If you can't decide whether or not to go with robo-advisor or build your own portfolio of mutual funds, consider your investment experience and goals. Here's how to know which is right for you.

With the rapid rise of robo-advisors, you might be wondering if you should consider using one of these platforms, or just build your own portfolio of mutual funds. After all, that’s basically what robo-advisors do. If they’re just going to create a portfolio based on six to 10 mutual funds, you can do the same thing yourself.

There are even advantages to doing it yourself. But if none of those advantages (see below) appeal to you, or if you just don’t have much interest in building your own portfolio, then robo-advisors make more sense.
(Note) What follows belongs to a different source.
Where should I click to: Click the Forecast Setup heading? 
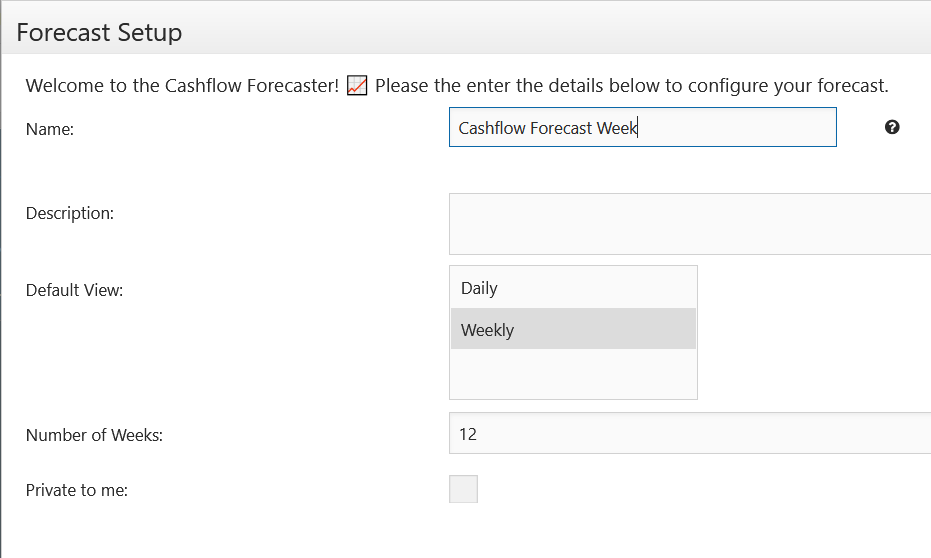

When is a robo-advisor the better strategy?

When you don’t know where to begin when it comes to investing

If you’re new to investing and don’t know how to go about it, robo-advisors are the perfect way to begin. You start by taking a questionnaire that indicates your investment goals, your time horizon and your risk tolerance. Based on that information, the robo-advisor creates your portfolio.

You don’t need to select investments, or maintain them through periodic rebalancing and dividend reinvesting, the robo-advisor handles all of that for you. Your only job is to fund the account, and let the platform do the rest.

When you’re content to get a return on your money, but you’re not looking to get rich

Some people invest money because they want to get rich, or just obscenely prosperous. But if that’s not your goal, and your intention is just to get a steady return on your investment, robo-advisors will do that for you.

Your money will be invested in a mix of exchange traded funds that will be invested in stocks and fixed-income investments. That means that your investment return will always be something less than what the stock market alone is doing. But that diversification will improve your returns during downturns in the stock market, by shielding at least some of your money in bonds.

It’s basically growth with at least some emphasis on capital preservation.

When you have little money to invest

Mutual funds have steep upfront investment minimums. They’re at least $1,000, and often $3,000 or more. In order to be able to invest in three or four funds at a time, you’d need at least $10,000. If you’re a new or small investor, you probably don’t have that kind of money. Maybe you don’t have any money at all.

If that describes you, then robo-advisors are the perfect platforms to begin investing through.

Popular robo-advisors often require little or no money to begin investing. For example, Betterment requires no upfront investment at all, while Wealthfront requires just $500 to open an account, but you get the ability to create your own portfolio of ETFs OR choose one created by the experts over at Wealthfront.

When you just don’t have time to manage your investments

Maybe you do know how to invest your money, but you just don’t have the time or the inclination to do it. It Maybe you’re already tightly stretched juggling a job and at-home responsibilities. Or you might have extra time, but prefer spending it on leisurely pursuits and hobbies.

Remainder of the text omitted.